Pode soar frustrante para o ser humano, que já pisou na Lua e descortinou estrelas no espaço, dar-se conta de que o universo escondido dentro de uma cabeça não foi completamente compreendido. A humanidade ainda vê mistérios quando se debruça sobre o órgão que lhe permite pensar, imaginar e dominar o mundo. Freud, um dos célebres detetives da mente humana, poderia dizer que a falta de conhecimento sobre o nosso próprio cérebro, em pleno século XXI, seria uma típica ferida narcísica, daquelas que denunciam quão pequenos e ignorantes somos diante da complexidade da vida. Mas o desafio instiga, e, na busca por decifrar os detalhes que tornam a massa cinzenta única, um grande passo foi dado agora com os achados de um projeto encabeçado pelo Google e pela Universidade Harvard. Não resolvemos o labirinto cerebral, mas estamos mais próximos de alguma solução.

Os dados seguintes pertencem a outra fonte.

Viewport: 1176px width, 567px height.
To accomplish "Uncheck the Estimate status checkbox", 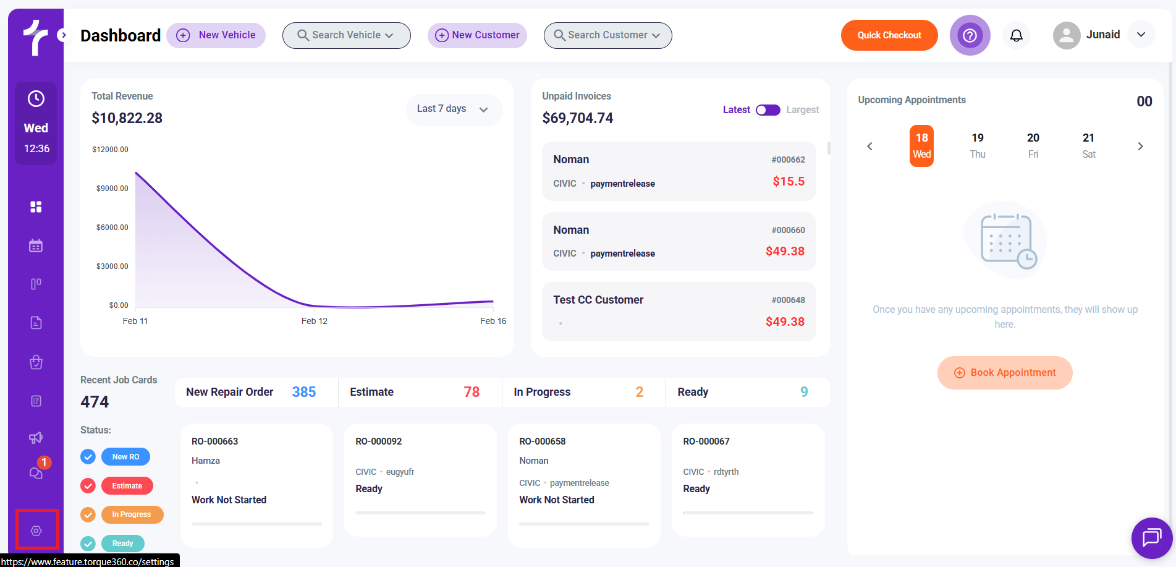I will click(88, 485).
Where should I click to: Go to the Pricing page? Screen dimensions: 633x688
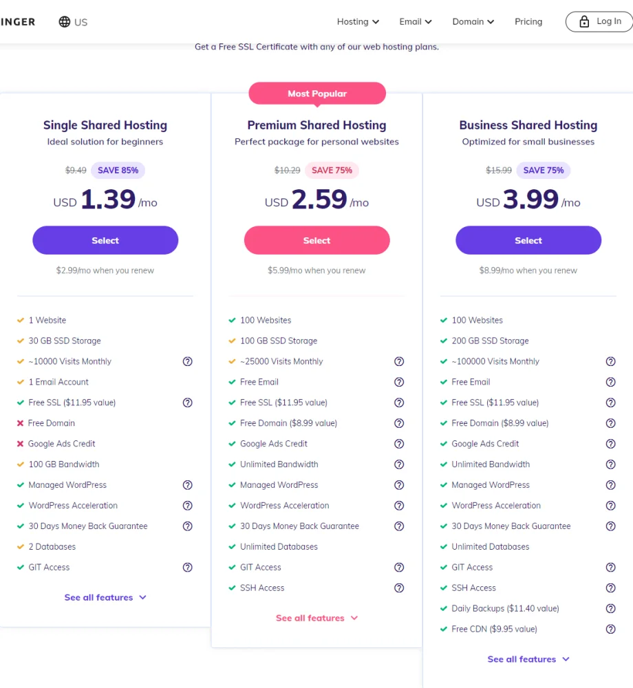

Cientes da dificuldade que é examinar toda a imensidão encefálica — uma rede de mais de 80 bilhões de neurônios e 1 quatrilhão de conexões entre eles —, os cientistas decidiram se debruçar sobre nada menos que 1 milímetro cúbico de cérebro, o correspondente a meio grão de arroz. Missão fácil? Eles levaram onze meses para completar o mapeamento do material com o apoio de um novo e poderoso algoritmo de inteligência artificial. Os resultados, publicados na revista acadêmica Science, dão a entender por que a equipe se limitou a uma amostra tão ínfima. Seus poderes são assombrosos.
Em uma migalha de tecido nervoso, convivem ao redor de 57 000 células aptas a perfazer 150 milhões de sinapses, o que produz uma capacidade de acumular o equivalente a 1,4 milhão de gigabytes de informações — número de causar inveja a qualquer computador de última geração. Em um arquivo dessa magnitude, poderíamos armazenar 280 000 filmes ou 1,4 bilhão de documentos em formato PDF com 500 páginas cada. A riqueza, porém, não se resume à escala quantitativa.
Os pesquisadores encontraram alguns locais raros onde os neurônios estavam ligados uns aos outros por mais de cinquenta sinapses. Isso é incrivelmente incomum, visto que mais de 96% das células nervosas têm apenas uma conexão, e mais de 99% possuem três ou menos. Essas ligações estendidas podem lançar luz sobre como memórias relevantes são codificadas ou como o aprendizado de comportamentos é automatizado. Além disso, descobriu-se, de forma inédita, que alguns axônios, os tentáculos dos neurônios que lhes permitem transmitir os impulsos adiante, se enrolavam em nós, como redemoinhos. Por que isso acontece? Esse segredo os especialistas ainda terão de desvendar.
De forma geral, o trabalho capitaneado pelo Google fornece uma visão milimétrica e sem precedentes do córtex temporal — a região de onde foi retirada a amostra, associada ao processamento de informações e lembranças. Graças aos recursos de ponta, o saldo são dados valiosos que deverão catalisar avanços com implicações práticas e potencial terapêutico. “Um mapeamento tão detalhado poderá auxiliar no desenvolvimento de tratamentos neurológicos e psiquiátricos mais eficazes e personalizados”, diz o neurocirurgião e neurocientista Fernando Gomes, professor da USP. “Também abre portas para as chamadas interfaces neurais, o que deverá beneficiar a humanidade com novas tecnologias.”
A saga para desbravar a mente continua, é claro. Velhas e novas perguntas pedem respostas. Como opera a consciência do ponto de vista fisiológico, por exemplo? Até que ponto será possível identificar e modular conexões cerebrais específicas, alterando até mesmo nosso senso de identidade? Se estamos preparados ou não para lidar com tamanha complexidade, só o tempo dirá. No caminho, estabelecer e cumprir regulamentações éticas ainda será um pilar bem-vindo.
Os cientistas do projeto compararam as descobertas sobre aquele meio grão de arroz de tecido nervoso com a sensação de deparar com uma densa floresta, capaz de intimidar os visitantes. Faz sentido, até porque muitos enigmas persistem. “Decifrar por completo o cérebro me parece um horizonte distante, haja vista a quantidade de conexões complexas e até possivelmente mutáveis ali dentro”, afirma Gomes. Mas o mesmo ser humano que deslindou o espaço não vai sossegar até entender melhor esse universo dentro de uma casca de noz.